Some women like that sort of stuff.
Drake – “Marvin’s Room”
Or as it is otherwise known as, “the soundtrack for every weekend text message and phone call sent after 1:00 a.m.”
There is no way Drake has this many failed relationships. It’s impossible. At this point, his perils and lack of success in some young lady making an honest man out of him all make for good theater.
T.I. Ft. Governor – “Hello”
“Let you walk the red carpet when I’m out at the Grammys
But I’m what he can never be, a boss, understand me?

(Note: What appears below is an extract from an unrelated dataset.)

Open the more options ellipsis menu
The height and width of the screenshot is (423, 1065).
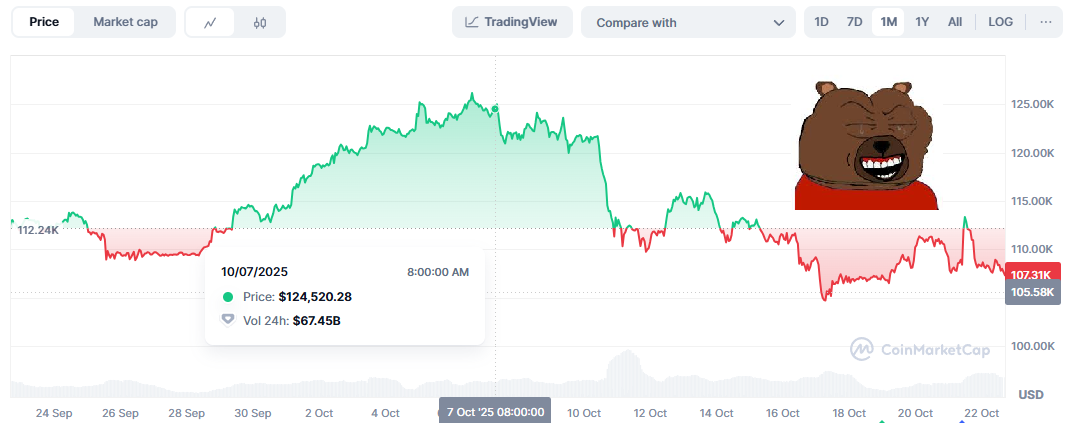click(1045, 22)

You pose and take pictures of things he buy for ya
He got you roses, but that don’t mean that he’ll die for ya
Hey, maybe I got too much pride to cry for ya
But not too much to call you and tell you that I adore ya…”
Playas f*ck up, too.
YG Ft. Ty Dolla $ign – “Sorry Mama”
You get a ton of time to think in jail, or so I’ve been told. From a day that covered drive-by shootouts, hitting a lick, cheating on his ol’ lady, finding out his ol’ lady was unfaithful, too, and then nearly dying after his homie tried to kill him, YG concluded My Krazy Life with this heartfelt apology to the first lady he ever knew.
Carlton, Aunt Helen & Will: Marriage Counselors
Fresh Prince almost ignited World War III. Remember when Uncle Phil and Aunt Viv almost got divorced because of his career in politics. This wasn’t a measly argument that dissolved itself by the end of the episode either. They had the nerve to stretch this thing out over more than on episode.

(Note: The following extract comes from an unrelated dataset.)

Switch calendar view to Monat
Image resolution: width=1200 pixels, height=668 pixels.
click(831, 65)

So deeply disturbed by what appeared to be an impending divorce, Aunt Helen, Will and Carlton (MVP of this clip, by far) launched into quite possibly the most important karaoke scene of the 1990s. True, Phil and Viv had another argument after this, but that’s beyond the point.
R.I.P. Uncle Phil. We miss you down here.
Jay Z – “Song Cry”
“I was just f*ckin’ them girls, I was gon’ get right back…”

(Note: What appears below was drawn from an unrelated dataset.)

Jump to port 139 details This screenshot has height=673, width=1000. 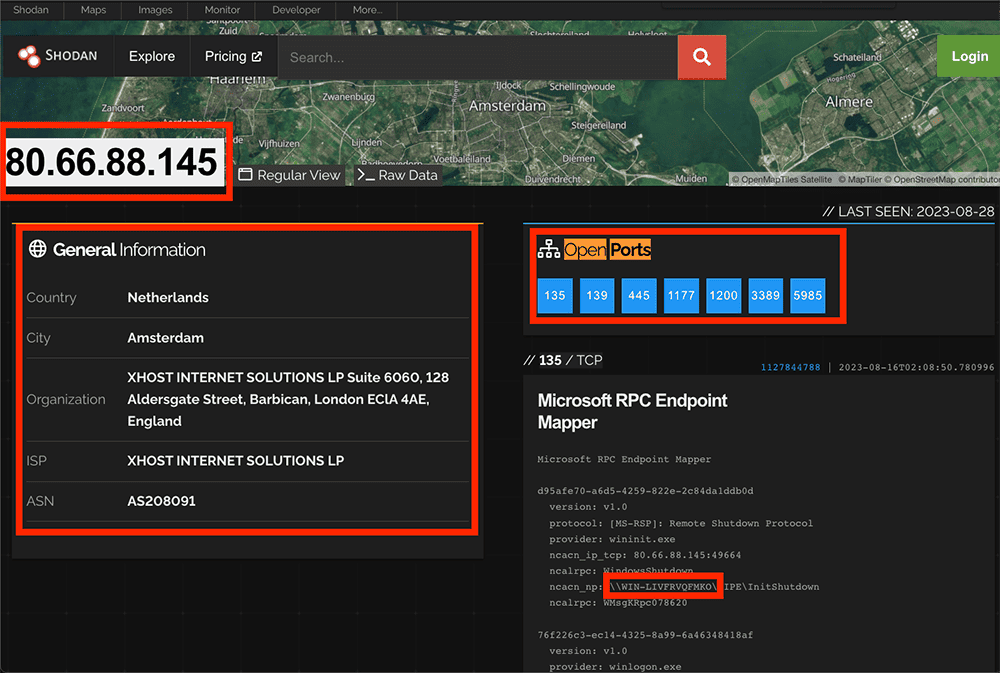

Never in the history of apologies has this line ever worked in real life. Not once.
Quincy And Moncia. At The Prom. Not Together Though.
Quincy knew he screwed up by taking the future Mrs. Dwyane Wade to prom and not Monica. But mix in strong feelings, a perfectly-timed Zapp and Roger song and Hollywood’s vendetta against my fellow light skin brothers flourishing and this is what happens.
Usher Ft. Jadakiss – “Throwback”
Just Blaze created so many classics in the 2000s that “Throwback” has never been given the credit it deserves. Lost in the power of brilliant sequencing and monster singles, “Throwback” was arguably the most vulnerable moment on Confessions.
All these years later and no one has asked Chili how she felt about this particular song. Shame on this craft. Shame on it.
Lenny Williams – “Cause I Love You”
This is the “red button behind a glass case” emergency apology record. You don’t pull this one out unless you’ve done something that makes your lady seriously consider re-creating the Angela Bassett scene from Waiting To Exhale when she set his car and clothes on fire.
Lenny said he “watched TV until TV went off.” HE. WATCHED. TV. UNTIL. TV. WENT. OFF. Not until he cut the TV off, but it cut off on its own. Some of you heartless vagabonds will never appreciate this type of music.